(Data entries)
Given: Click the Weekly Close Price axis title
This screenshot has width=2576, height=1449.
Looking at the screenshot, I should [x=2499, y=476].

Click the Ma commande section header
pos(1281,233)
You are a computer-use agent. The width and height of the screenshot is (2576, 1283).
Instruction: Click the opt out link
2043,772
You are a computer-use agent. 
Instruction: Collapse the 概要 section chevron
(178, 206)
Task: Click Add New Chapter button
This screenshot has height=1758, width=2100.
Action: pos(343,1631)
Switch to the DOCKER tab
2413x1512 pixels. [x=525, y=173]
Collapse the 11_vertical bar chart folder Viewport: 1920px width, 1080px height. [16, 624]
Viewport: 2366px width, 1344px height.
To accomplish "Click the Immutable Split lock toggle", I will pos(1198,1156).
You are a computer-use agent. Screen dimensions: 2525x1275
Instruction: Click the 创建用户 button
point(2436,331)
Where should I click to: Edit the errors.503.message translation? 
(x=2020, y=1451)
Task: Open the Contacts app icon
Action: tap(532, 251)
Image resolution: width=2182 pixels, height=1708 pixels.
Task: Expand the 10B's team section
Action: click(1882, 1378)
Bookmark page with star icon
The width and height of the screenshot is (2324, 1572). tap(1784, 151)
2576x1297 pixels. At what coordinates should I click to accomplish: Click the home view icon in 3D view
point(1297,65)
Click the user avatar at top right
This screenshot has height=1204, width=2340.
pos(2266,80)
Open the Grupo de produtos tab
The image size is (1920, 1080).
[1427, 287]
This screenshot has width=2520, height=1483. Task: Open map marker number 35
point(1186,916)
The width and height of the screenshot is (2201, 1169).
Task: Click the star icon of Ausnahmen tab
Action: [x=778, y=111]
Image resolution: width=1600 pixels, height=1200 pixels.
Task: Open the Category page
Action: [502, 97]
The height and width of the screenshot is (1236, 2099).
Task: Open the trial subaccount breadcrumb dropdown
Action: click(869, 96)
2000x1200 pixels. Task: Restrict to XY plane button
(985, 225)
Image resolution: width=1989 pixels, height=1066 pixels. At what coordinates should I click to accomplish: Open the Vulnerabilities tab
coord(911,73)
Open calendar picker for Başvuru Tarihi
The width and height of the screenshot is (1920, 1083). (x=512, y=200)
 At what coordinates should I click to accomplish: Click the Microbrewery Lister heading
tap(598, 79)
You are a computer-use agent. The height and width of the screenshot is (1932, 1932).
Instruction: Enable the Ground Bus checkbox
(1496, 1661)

--- Required work ---
Would you output, unchanged, each line from the start of the records to the line that holds "You are a computer-use agent. The width", both included and nothing else?

--- Answer for this exercise ---
Given: Click the Weekly Close Price axis title
This screenshot has width=2576, height=1449.
Looking at the screenshot, I should [x=2499, y=476].

Click the Ma commande section header
pos(1281,233)
You are a computer-use agent. The width and height of the screenshot is (2576, 1283).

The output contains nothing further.